Condenados da Kiss ganharam habeas corpus enquanto sentença era lida
Quatro réus foram condenados a penas entre 18 anos e 22 anos e 6 meses, mas ganharam o direito de recorrer em liberdade
atualizado
Compartilhar notícia
Os quatro réus acusados pela morte de 242 pessoas e pelos ferimentos em mais de 600 no incêndio da Boate Kiss, em Santa Maria (RS), em 2013, foram condenados a penas que variam de 18 anos a 22 anos e 6 meses de cadeia, mas seguem livres. O juiz Orlando Faccini Neto, que presidiu o tribunal do júri com duração de 10 sessões em Porto Alegre, estava lendo as sentenças e determinando o cumprimento das penas em regime fechado, no fim da tarde desta sexta-feira (10/12), quando foi informado pela assessoria técnica de que a instância superior havia concedido uma habeas corpus preventivo aos condenados, impedindo que eles fossem levados para o presídio.
Os jurados já haviam decido pela condenação, e Faccini Neto lia a sentença quando o habeas corpus foi concedido pelo desembargador José Manuel Martinez Lucas, da 1ª Câmara Criminal do Rio Grande do Sul, às 17h49, obrigando o magistrado a suspender a determinação de prisão imediata.
A decisão atendeu pedido da defesa do réu Elissandro Spohr, sócio da boate, que teve a maior condenação, e foi estendida a todos os condenados.
Elissandro Spohr, o Kiko, de 38 anos, foi condenado a 22 anos e seis meses de prisão. Mauro Lodeiro Hoffmann, 56, também sócio da Boate Kiss, foi condenado a 19 anos e seis meses; Marcelo de Jesus dos Santos, 41, integrante da banda Gurizada Fandangueira; e Luciano Augusto Bonilha Leão, 44, produtor musical da banda; foram ambos condenados a 18 anos de reclusão.
O Ministério Público gaúcho já anunciou nesta sexta que irá recorrer do habeas corpus aos condenados. A instituição não se manifestou, porém, sobre o julgamento em si. Apesar de não poderem desfazer a decisão dos jurados, tanto o MP quanto as defesas ainda podem recorrer para tentar mudar questões mais técnicas – como o tamanho da pena – ou até tentar anular o julgamento.
A tragédia na casa noturna
A Boate Kiss era uma casa noturna tradicional de Santa Maria, cidade de quase 300 mil habitantes no interior do Rio Grande do Sul, e foi palco de uma tragédia de enormes proporções na noite de 27 de janeiro de 2013. Na ocasião, ocorreram dois shows ao vivo e a casa estava superlotada – tinha capacidade para 690 pessoas, mas comportava entre 800 e mil.
O incêndio começou no segundo show, o da banda Gurizada Fandangueira. Guitarrista da banda, Rodrigo Lemos, relatou que o fogo começou depois que um sinalizador foi aceso pelos músicos. Ele disse que os colegas de banda logo tentaram apagar o incêndio, mas que o extintor não teria funcionado. Um dos integrantes da banda, o gaiteiro Danilo Jaques, morreu no local.

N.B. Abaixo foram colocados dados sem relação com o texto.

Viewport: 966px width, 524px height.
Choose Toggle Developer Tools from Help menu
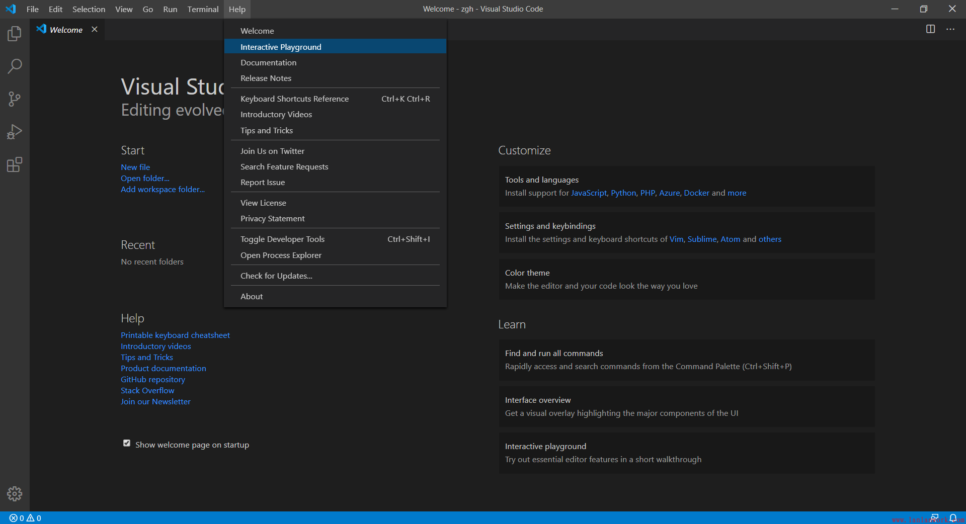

As faíscas do sinalizador, chamado Sputnik, atingiram o teto da boate, revestido de uma espuma que servia como isolamento acústico e era altamente inflamável. Em pouco tempo, o fogo se espalhou pela pista de dança e logo tomou todo o interior da boate. De acordo com os bombeiros, a fumaça altamente tóxica e de cheiro forte provocou pânico.
Ainda sem saberem do que se tratava, seguranças tentaram impedir a saída antes do pagamento. Nesta sexta, último dia de julgamento, a promotora Lúcia Helena Callegari mostrou aos jurados um documento no qual o segurança André de Lima, que não prestou depoimento porque morreu neste ano de Covid-19, diz que o sócio da Kiss Elissandro Spohr, o Kiko, fez com que ele “segurasse um pouco a porta” quando o público tentava deixar. Trata-se do depoimento do segurança a um processo na Justiça Federal em 2015.
“Me dá uma sensação de dolo [culpa por ato intencional] direto. Ele se postou na frente da porta. Isso é uma conduta de gravidade extrema, é um egoísmo extremo. É aquela coisa: o dinheiro vale mais do que tudo”, discursou a promotora.
Houve empurra-empurra enquanto os clientes tentavam deixar a casa. Muitos que não conseguiram desmaiaram intoxicados pela fumaça. Outros procuraram os banheiros para escapar ou buscar uma entrada de ar e acabaram morrendo. Segundo peritos, o sistema de ar-condicionado ajudou a espalhar a fumaça. Além disso, um curto-circuito provocado pelo incêndio causou uma explosão – 242 pessoas morreram e mais de 600 ficaram feridas. Várias deram depoimentos emocionados ao longo desses 10 dias de julgamento.